Nothing but the lines below between the line holding "Tiras de luces LED (778, 235)" and the line holding "5050 36W 12V 150 Diodos 16.4ft Rollo IP68 Silicona", inclusive, should appear in the answer, each set down exactly.

[RECORDED DATA]
──────────

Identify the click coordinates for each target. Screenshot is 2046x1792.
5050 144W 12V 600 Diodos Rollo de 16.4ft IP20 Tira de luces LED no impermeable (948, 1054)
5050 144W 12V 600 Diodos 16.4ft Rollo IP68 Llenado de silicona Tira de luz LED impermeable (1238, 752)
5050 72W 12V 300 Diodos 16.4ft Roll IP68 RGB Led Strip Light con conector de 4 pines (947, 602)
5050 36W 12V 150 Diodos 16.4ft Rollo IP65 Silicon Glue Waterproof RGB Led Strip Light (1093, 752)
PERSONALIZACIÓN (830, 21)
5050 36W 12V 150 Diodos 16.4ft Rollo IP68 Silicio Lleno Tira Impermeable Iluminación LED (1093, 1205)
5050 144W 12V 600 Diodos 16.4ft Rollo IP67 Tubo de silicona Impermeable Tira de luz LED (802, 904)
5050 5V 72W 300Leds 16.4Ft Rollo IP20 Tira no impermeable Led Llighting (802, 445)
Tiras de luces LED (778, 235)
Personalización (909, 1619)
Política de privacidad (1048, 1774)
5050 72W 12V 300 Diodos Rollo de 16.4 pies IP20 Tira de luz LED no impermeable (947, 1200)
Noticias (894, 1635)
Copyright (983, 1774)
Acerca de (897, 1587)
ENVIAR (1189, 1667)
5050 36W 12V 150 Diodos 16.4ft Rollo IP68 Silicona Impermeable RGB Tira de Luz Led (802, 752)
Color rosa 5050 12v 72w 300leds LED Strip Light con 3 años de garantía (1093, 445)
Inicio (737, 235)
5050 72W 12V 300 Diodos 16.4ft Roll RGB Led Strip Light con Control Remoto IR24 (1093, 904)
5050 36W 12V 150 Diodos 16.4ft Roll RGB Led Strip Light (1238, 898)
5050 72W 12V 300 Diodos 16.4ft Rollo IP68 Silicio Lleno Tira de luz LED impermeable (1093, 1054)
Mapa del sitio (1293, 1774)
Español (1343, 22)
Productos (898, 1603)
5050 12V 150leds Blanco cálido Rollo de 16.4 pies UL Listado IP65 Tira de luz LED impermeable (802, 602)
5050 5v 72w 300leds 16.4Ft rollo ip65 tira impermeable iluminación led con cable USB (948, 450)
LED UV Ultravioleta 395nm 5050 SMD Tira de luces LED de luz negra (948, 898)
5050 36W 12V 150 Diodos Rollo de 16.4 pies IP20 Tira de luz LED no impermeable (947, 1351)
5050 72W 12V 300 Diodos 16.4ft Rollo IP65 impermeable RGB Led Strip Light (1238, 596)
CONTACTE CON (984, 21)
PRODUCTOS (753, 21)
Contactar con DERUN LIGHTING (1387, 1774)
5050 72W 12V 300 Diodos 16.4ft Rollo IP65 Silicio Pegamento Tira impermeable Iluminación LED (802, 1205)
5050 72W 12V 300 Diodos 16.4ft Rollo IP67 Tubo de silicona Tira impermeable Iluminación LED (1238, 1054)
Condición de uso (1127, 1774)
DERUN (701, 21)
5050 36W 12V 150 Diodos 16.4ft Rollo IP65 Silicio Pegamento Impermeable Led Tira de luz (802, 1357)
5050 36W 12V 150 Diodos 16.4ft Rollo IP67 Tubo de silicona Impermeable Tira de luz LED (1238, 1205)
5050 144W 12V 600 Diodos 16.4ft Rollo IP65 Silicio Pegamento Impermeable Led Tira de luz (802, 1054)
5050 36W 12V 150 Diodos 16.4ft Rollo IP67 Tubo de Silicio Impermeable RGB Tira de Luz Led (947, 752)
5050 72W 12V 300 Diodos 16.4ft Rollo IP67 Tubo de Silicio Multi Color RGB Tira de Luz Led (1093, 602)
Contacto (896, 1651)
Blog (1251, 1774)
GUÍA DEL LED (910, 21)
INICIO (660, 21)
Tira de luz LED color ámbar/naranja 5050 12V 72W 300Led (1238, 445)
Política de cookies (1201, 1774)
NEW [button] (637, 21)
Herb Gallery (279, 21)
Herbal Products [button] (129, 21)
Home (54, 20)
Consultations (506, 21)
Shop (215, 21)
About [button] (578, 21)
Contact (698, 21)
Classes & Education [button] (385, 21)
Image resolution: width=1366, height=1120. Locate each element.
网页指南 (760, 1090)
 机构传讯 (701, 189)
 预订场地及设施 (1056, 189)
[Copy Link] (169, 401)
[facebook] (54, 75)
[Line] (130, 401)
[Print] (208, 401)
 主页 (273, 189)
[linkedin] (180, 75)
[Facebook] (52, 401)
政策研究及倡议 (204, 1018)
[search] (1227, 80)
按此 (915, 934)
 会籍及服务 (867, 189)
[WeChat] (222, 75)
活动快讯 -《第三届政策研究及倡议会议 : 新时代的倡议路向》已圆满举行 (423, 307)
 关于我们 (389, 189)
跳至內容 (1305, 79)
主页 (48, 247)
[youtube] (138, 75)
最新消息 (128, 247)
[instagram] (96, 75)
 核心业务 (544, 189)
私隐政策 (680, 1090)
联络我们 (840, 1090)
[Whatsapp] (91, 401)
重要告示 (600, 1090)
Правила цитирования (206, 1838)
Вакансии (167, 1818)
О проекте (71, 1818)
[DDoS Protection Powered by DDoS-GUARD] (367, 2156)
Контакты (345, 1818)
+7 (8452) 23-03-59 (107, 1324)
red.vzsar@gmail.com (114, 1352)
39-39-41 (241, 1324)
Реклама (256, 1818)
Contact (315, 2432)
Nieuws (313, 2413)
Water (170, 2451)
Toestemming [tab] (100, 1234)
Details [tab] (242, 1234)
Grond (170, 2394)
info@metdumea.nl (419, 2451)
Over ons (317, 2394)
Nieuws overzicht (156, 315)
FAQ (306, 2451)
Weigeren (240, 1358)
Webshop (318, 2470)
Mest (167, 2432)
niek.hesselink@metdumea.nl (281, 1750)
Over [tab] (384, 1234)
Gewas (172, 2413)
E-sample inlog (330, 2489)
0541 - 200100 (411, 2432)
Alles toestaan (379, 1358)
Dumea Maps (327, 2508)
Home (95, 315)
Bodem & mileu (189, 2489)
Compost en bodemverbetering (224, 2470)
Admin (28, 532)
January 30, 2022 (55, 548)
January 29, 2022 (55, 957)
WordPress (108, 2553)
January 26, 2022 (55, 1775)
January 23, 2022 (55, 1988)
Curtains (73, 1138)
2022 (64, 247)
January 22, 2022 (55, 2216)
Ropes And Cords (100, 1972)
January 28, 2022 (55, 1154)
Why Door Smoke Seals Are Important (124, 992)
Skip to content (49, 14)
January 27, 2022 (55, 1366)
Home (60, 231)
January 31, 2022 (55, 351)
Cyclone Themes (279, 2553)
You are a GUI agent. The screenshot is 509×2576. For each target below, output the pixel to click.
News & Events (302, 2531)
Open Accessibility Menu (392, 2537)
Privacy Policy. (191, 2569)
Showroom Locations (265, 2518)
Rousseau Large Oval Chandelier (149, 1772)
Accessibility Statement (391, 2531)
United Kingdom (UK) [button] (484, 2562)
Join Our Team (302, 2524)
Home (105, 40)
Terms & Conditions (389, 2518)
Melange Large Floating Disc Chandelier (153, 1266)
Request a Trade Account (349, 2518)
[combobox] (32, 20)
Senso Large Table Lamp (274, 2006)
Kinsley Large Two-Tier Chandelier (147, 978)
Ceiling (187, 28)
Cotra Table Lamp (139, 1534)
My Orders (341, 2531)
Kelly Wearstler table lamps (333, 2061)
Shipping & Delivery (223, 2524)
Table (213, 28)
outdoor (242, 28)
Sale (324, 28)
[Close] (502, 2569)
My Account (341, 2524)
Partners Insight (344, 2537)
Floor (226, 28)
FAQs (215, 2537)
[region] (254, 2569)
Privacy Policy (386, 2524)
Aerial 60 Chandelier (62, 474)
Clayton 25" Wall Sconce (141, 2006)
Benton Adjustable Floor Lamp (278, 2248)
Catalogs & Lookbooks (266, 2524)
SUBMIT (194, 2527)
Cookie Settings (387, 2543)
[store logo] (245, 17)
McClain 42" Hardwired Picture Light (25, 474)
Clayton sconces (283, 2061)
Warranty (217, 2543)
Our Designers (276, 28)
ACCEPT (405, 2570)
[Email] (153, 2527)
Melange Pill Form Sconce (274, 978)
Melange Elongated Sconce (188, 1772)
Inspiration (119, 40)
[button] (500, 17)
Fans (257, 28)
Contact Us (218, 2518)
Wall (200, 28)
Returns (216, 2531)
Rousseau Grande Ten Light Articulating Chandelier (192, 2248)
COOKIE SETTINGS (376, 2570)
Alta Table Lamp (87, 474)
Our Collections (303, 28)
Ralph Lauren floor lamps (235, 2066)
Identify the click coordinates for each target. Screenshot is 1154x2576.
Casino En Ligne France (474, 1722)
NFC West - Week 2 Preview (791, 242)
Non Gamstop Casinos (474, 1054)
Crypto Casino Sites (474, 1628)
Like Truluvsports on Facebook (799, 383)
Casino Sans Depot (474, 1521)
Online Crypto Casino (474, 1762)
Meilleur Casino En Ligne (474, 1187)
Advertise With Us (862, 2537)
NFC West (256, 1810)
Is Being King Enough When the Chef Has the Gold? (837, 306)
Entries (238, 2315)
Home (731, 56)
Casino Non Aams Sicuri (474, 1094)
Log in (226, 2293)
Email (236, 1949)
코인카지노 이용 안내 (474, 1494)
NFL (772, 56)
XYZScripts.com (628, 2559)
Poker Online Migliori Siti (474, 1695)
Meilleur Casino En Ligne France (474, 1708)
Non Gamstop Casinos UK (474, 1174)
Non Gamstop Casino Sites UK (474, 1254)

──────────

[OUTPUT OF THE EXERCISE]
Tiras de luces LED (778, 235)
Personalización (909, 1619)
Política de privacidad (1048, 1774)
5050 72W 12V 300 Diodos Rollo de 16.4 pies IP20 Tira de luz LED no impermeable (947, 1200)
Noticias (894, 1635)
Copyright (983, 1774)
Acerca de (897, 1587)
ENVIAR (1189, 1667)
5050 36W 12V 150 Diodos 16.4ft Rollo IP68 Silicona Impermeable RGB Tira de Luz Led (802, 752)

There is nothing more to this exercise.